Cango Inc. sold 2,000 Bitcoin in March, using the proceeds to pay down its crypto-backed debt. At current prices, that Bitcoin was worth around $143 million.
The sale brought Cango’s outstanding loan balance down to $30.6 million. The company still held 1,025.69 BTC in its treasury as of March 31, worth over $73 million.
The move follows a $65 million equity investment from top company leaders and a $10 million convertible bond from DL Holdings, which together helped shore up the balance sheet.
Cango also cut its Bitcoin production cost to $68,216 per coin in March. That’s a 19.3% drop from $84,552 per coin in Q4 2025.
The cost reduction didn’t come from scaling up. Cango decommissioned older, less efficient mining hardware and moved operations to regions with lower power costs.

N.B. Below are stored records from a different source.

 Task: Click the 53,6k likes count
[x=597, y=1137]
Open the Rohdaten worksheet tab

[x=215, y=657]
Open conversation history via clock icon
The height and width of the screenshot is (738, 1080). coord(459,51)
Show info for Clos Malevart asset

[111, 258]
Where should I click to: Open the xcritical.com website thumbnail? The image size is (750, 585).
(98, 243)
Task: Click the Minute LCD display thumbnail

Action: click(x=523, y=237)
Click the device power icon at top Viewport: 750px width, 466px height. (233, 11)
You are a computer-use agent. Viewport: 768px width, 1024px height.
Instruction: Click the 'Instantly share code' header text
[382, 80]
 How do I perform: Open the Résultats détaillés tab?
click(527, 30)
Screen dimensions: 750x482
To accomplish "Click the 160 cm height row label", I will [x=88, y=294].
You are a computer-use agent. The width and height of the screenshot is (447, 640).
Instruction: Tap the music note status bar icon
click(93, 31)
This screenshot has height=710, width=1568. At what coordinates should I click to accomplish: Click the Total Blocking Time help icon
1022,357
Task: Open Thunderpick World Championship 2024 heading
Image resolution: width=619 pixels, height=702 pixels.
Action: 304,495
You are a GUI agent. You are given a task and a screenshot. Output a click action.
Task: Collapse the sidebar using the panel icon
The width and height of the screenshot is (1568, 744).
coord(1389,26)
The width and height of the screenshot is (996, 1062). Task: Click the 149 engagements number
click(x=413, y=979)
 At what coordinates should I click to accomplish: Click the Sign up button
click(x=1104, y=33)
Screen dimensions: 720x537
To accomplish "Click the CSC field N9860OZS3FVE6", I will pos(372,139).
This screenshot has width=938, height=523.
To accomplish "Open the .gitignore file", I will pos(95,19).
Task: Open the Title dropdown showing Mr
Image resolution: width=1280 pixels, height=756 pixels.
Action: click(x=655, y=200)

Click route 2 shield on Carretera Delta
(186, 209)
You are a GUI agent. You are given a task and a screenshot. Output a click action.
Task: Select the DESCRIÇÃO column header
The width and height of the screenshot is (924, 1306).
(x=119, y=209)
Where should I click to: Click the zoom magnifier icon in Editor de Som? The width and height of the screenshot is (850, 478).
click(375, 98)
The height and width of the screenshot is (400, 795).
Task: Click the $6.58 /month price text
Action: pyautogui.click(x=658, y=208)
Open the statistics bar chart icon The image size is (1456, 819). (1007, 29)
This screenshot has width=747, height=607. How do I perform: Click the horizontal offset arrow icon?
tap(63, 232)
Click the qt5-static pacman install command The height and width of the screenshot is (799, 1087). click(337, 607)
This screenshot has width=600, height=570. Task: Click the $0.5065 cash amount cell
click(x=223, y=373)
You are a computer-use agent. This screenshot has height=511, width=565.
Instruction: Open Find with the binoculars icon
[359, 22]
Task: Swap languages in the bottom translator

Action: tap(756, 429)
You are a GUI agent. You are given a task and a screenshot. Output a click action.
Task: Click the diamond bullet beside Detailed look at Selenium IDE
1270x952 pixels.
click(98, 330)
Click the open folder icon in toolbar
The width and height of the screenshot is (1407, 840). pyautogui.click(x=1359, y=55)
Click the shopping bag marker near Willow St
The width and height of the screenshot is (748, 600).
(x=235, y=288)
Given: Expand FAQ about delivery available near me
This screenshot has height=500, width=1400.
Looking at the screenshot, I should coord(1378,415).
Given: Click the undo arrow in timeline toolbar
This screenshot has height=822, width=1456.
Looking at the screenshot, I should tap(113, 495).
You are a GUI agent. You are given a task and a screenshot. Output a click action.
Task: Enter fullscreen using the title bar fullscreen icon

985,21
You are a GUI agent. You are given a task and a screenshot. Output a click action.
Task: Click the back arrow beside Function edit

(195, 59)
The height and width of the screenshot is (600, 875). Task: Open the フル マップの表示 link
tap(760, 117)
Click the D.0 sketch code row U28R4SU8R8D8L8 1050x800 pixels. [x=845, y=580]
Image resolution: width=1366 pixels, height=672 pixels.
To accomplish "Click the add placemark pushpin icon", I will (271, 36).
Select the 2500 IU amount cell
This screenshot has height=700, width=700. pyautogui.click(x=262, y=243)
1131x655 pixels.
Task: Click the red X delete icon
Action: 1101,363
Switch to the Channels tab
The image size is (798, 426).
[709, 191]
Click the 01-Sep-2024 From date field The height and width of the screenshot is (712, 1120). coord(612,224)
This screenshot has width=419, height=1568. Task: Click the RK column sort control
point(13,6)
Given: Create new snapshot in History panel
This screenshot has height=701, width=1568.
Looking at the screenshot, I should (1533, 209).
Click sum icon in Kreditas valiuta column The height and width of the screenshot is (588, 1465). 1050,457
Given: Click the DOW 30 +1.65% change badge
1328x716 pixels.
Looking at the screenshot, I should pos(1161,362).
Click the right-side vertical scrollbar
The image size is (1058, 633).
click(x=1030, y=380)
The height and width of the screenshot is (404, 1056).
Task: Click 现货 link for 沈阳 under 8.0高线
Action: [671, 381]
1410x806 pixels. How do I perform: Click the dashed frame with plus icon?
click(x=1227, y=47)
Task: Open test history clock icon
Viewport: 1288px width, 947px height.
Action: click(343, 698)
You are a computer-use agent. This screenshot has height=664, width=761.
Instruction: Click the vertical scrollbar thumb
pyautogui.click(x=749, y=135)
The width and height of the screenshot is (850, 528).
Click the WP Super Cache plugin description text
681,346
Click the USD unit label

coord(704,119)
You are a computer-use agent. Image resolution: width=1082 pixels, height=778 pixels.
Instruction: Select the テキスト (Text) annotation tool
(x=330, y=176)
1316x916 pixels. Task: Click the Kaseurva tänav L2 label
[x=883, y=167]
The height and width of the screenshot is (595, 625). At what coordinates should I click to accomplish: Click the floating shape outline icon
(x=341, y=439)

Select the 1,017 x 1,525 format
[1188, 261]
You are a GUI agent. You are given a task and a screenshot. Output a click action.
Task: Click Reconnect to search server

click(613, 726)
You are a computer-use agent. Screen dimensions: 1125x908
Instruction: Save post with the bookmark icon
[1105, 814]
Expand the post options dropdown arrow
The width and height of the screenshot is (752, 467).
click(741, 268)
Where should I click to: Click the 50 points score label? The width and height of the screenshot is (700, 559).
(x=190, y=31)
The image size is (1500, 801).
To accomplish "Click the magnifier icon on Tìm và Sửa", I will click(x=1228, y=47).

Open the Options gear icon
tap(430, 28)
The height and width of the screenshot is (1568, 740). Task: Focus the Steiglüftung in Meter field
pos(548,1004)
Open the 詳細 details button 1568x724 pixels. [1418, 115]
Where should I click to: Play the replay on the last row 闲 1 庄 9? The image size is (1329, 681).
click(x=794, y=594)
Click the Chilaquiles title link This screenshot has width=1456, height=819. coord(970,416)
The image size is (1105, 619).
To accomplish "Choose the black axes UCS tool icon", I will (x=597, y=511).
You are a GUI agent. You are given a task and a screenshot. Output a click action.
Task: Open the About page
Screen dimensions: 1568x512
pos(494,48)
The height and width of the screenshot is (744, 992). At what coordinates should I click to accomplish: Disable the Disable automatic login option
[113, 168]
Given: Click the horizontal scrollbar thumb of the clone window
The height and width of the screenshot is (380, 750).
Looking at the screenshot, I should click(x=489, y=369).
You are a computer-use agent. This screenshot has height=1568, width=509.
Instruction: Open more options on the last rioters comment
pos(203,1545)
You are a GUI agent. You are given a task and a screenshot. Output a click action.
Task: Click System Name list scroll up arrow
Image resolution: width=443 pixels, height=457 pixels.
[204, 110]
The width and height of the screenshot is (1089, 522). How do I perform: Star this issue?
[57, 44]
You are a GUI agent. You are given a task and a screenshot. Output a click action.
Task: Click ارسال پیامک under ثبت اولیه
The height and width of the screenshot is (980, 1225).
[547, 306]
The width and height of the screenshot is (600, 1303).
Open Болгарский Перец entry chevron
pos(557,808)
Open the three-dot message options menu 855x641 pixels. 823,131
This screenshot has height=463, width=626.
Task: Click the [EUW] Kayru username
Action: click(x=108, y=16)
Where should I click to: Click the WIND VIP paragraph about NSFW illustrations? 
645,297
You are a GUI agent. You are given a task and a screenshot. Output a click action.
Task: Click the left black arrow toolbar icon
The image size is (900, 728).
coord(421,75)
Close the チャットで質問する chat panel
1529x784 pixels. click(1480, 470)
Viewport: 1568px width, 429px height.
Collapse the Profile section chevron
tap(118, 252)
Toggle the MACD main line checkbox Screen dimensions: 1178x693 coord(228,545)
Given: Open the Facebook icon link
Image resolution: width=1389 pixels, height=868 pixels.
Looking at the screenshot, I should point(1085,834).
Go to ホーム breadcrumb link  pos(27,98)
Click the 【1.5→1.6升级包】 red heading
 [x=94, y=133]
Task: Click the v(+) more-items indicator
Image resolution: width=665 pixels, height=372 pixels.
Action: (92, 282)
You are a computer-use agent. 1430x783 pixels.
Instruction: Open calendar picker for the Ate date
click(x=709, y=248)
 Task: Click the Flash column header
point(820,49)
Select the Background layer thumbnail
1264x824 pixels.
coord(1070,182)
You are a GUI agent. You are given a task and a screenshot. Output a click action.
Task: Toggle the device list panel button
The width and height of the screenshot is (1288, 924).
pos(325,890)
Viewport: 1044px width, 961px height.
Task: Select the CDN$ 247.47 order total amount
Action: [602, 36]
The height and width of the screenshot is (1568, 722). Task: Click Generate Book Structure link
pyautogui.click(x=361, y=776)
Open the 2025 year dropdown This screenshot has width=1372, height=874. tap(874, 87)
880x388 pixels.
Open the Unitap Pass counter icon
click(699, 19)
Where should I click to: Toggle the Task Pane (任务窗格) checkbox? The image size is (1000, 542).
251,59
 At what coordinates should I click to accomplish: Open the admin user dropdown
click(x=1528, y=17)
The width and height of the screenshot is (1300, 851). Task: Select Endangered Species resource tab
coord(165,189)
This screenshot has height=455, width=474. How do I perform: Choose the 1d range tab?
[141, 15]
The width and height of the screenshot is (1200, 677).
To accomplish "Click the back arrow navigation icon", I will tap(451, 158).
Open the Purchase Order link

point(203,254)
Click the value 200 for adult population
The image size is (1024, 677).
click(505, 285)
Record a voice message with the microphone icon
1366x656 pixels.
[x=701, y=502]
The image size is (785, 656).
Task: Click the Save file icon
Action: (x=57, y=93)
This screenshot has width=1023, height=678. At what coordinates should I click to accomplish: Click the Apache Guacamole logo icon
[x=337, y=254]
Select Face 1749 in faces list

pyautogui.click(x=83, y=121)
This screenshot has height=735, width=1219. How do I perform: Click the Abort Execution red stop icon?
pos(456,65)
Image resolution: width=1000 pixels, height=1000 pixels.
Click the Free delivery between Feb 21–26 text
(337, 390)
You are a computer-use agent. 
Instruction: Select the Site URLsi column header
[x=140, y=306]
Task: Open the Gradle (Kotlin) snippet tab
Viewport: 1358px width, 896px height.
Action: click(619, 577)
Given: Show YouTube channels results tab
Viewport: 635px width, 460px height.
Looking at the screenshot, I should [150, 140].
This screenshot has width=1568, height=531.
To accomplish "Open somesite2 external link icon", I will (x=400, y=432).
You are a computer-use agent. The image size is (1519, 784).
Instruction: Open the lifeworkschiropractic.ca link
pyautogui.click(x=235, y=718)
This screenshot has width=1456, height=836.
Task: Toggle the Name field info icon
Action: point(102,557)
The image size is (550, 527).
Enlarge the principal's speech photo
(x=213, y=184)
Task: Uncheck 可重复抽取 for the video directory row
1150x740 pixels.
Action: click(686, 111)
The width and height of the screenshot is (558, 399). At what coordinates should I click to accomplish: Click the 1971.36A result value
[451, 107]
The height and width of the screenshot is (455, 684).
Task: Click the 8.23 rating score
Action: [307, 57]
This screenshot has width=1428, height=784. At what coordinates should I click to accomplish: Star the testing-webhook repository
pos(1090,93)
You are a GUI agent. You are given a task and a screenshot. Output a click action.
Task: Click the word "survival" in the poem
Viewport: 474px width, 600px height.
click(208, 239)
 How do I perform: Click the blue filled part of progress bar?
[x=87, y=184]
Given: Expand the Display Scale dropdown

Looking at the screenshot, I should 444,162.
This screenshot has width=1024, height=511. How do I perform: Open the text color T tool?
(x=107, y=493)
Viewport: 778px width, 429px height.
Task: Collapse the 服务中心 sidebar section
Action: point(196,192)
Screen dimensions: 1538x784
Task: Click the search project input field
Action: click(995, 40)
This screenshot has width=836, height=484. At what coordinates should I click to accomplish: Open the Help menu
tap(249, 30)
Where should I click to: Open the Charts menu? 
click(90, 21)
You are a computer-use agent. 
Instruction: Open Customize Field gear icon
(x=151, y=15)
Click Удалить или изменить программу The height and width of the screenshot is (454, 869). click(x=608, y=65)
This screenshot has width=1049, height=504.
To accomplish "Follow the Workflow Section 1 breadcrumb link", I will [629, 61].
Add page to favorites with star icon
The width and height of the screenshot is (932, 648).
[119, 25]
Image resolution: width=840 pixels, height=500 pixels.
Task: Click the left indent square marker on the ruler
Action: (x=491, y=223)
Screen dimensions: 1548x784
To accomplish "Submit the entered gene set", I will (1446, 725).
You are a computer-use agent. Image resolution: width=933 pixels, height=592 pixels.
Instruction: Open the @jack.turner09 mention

In higher-cost locations like Paraguay and Oman, the company is deploying its most energy-efficient miners — the S21 and S21XP series. It’s also using a revenue-sharing model with hosting partners at select sites to keep margins intact without absorbing full operating costs.
As of March 31, Cango’s total hashrate stood at 37.01 EH/s. Of that, 27.98 EH/s came from self-mining and 9.02 EH/s from hashrate leasing arrangements.
The leasing model lets Cango maintain revenue at high-cost sites without carrying the full weight of operating expenses there.
The company describes its approach as a “lean-production model” that prioritizes margin resilience over raw scale.
Cango has said it plans to redirect capital freed up from deleveraging into AI computing infrastructure. The company views its existing power assets and facilities as a natural base for that transition.
It’s a familiar playbook in the mining sector right now. MARA recently sold $1.1 billion in Bitcoin and cut 15% of its workforce. Core Scientific has explored selling its entire BTC holdings to fund an AI transition. Cipher Digital struck a 15-year infrastructure deal to shift toward data center operations.
Bitcoin is currently trading around $71,329, still roughly 43% below its all-time high of $126,080 set in October last year. That price pressure has pushed miners to look hard at unit economics and alternative revenue streams.
Despite Wednesday’s 3.3% gain, CANG has fallen nearly 39% over the past month and is down more than 80% over the last six months.
Bitcoin was up around 4% on the day at press time, helped by a conditional ceasefire announcement between the U.S. and Iran.